Task requirements -
Copy out each line of the listing below where the string "description" appears.

Task inputs -
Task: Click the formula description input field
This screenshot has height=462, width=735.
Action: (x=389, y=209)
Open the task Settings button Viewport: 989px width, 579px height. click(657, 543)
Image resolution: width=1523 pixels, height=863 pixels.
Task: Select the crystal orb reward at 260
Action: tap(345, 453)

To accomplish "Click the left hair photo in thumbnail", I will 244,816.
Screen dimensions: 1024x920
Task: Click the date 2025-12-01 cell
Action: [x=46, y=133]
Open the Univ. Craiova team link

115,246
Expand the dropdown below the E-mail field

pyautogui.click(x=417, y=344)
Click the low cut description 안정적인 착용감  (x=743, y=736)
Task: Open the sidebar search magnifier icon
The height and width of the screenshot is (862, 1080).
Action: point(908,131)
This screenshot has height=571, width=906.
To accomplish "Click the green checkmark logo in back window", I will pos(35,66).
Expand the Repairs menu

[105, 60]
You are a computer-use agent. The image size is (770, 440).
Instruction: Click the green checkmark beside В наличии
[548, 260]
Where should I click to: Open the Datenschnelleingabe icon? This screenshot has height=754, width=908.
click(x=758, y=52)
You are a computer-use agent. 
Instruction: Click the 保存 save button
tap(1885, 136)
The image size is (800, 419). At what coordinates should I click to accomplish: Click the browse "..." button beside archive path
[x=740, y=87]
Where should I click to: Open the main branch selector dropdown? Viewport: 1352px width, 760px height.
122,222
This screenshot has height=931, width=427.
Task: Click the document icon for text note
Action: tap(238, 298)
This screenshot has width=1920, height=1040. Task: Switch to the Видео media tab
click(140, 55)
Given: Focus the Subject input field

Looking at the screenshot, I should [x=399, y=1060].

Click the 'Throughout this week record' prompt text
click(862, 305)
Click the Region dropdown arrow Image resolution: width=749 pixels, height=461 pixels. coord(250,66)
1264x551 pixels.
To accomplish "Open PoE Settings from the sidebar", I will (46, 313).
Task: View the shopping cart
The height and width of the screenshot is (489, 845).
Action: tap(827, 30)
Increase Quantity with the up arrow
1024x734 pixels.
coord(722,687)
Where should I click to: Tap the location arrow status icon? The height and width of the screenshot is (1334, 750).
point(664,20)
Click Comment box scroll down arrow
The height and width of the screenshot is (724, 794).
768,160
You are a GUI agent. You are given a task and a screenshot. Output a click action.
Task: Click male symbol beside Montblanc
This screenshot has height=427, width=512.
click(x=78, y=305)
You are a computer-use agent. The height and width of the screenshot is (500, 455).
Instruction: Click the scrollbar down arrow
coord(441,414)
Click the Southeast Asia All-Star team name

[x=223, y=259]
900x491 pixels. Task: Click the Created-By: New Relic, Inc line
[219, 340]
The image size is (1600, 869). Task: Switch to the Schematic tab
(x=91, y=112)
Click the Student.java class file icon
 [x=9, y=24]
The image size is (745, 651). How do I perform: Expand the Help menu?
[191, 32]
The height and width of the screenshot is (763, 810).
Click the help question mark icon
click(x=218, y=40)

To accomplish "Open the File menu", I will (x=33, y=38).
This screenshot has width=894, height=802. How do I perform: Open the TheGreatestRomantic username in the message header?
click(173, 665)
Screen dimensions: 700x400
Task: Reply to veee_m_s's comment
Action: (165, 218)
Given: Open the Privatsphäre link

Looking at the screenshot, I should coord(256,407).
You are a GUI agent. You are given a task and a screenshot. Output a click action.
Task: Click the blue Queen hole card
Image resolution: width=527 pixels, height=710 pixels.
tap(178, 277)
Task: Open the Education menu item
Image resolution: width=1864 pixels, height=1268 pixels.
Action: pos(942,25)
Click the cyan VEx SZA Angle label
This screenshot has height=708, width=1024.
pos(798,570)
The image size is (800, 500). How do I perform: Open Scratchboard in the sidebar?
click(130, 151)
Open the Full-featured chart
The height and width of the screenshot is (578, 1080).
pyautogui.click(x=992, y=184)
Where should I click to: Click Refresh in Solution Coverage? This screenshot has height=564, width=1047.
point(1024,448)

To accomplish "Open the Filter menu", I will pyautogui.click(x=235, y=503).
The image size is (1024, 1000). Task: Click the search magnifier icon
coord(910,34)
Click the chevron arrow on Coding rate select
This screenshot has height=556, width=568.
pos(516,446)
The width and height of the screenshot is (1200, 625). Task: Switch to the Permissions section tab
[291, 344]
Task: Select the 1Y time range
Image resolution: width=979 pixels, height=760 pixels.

Output for this task -
Task: Click the formula description input field
Click the low cut description 안정적인 착용감  (x=743, y=736)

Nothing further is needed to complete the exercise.